If I understand correctly, this error is caused by the fact that the CuaevComputer is added as a new custom class to Pytorch, which the Libtorch installation doesn't know about, and so it throws the error when de-serialising. \ So work around this, for now I'm forcing CUAEV off when saving the model (by setting has_cuaev = False in torchani.aev), which is not ideal because I'm missing out on the performance boost it brings. I would appreciate if you could point out to me where I'm doing something wrong or how to tell my Libtorch installation about the CUAEV class. Also, for the TorchScript-compiled model to be completely portable, adding a custom class to PyTorch should probably be avoided altogether.

I'm using TorchANI v2.2.4, Pytorch 2.1.2 (I had trouble getting things to work with 2.2.2/nightly), Libtorch 2.1.1, CUDA 11.8. (Libtorch 2.1.2 + CUDA 12.1 results in a CUBLAS_STATUS_NOT_INITIALIZED error when running backprop through the model, seems to be a bug in torch.)

lmuellender commented 1 month ago

After having another look at how to extend pytorch with custom operators, I fixed this issue by compiling the cuaev class into a shared library file and linking to it in the cmake project.

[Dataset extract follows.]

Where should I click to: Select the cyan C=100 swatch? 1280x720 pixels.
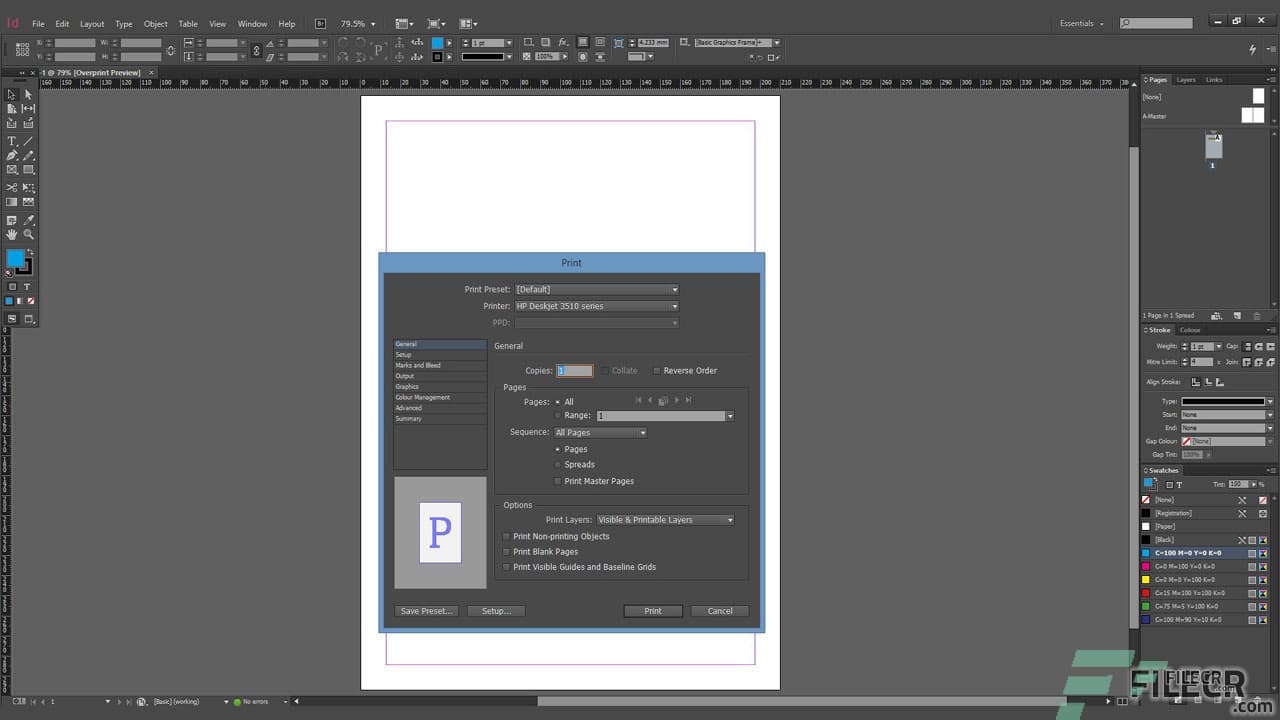pos(1190,552)
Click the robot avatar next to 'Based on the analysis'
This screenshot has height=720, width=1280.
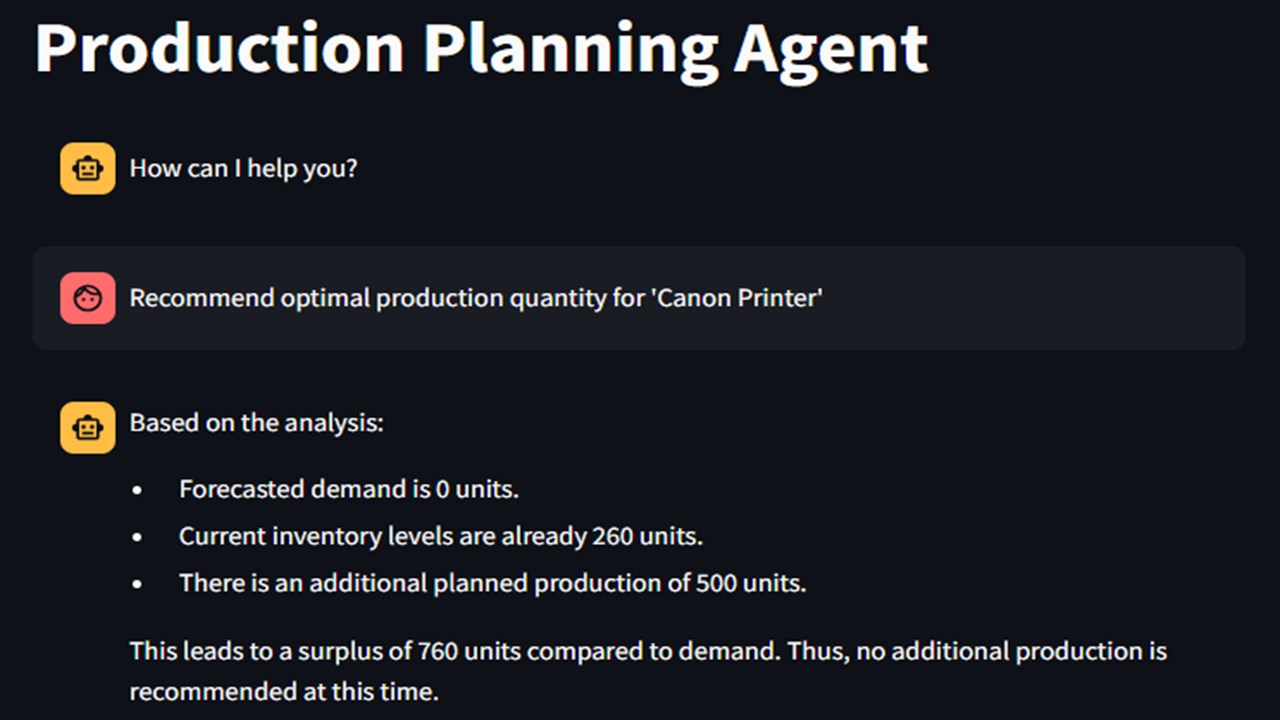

yueyericardo commented 1 month ago

Hi Lukas, sorry for the late reply. Thanks for integrating TorchANI into GROMACS. Congrats for fixing the cuaev compilation issue. Here is another example to build cuaev with other libraries (though it might be late): https://github.com/yueyericardo/cuaev_cpp

lmuellender commented 1 month ago

Hi Jinze, thank you for the reference! Its very helpful still.